Records supplied START
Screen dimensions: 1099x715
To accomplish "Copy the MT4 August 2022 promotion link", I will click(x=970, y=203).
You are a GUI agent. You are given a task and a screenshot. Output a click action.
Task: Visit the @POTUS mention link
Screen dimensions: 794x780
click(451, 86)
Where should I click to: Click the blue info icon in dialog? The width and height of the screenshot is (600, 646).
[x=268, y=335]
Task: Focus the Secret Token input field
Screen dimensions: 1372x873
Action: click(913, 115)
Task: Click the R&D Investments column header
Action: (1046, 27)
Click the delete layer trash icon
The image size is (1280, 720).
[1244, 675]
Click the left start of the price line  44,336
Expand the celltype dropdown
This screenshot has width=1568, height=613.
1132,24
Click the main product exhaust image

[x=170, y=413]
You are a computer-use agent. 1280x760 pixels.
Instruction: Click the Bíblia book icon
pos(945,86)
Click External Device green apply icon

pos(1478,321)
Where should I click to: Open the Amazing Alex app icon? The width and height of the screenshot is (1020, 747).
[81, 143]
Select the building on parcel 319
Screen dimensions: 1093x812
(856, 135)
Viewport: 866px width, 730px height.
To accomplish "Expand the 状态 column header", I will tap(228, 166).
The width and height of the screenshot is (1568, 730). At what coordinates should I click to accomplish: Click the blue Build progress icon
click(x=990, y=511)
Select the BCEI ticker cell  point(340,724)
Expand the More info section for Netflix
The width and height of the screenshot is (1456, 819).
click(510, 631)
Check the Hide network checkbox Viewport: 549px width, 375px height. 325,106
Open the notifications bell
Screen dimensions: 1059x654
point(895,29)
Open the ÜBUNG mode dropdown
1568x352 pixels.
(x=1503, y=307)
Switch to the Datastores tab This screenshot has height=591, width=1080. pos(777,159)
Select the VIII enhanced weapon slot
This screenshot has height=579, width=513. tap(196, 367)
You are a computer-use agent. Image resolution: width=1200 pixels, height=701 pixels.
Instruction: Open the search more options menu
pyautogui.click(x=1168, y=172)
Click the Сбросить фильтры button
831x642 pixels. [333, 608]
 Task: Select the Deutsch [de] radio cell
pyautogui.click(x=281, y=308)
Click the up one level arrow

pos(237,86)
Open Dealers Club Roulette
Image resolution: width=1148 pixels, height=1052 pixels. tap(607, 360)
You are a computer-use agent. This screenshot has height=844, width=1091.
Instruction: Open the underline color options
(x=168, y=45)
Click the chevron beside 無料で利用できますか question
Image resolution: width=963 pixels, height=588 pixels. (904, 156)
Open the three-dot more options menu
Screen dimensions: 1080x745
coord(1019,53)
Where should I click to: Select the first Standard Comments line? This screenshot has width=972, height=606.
Records supplied END
Exactly as they appear, please write out the lines from the opening of the listing above down to the line containing "Task: Focus the Secret Token input field", with both end lines included.

Screen dimensions: 1099x715
To accomplish "Copy the MT4 August 2022 promotion link", I will click(x=970, y=203).
You are a GUI agent. You are given a task and a screenshot. Output a click action.
Task: Visit the @POTUS mention link
Screen dimensions: 794x780
click(451, 86)
Where should I click to: Click the blue info icon in dialog? The width and height of the screenshot is (600, 646).
[x=268, y=335]
Task: Focus the Secret Token input field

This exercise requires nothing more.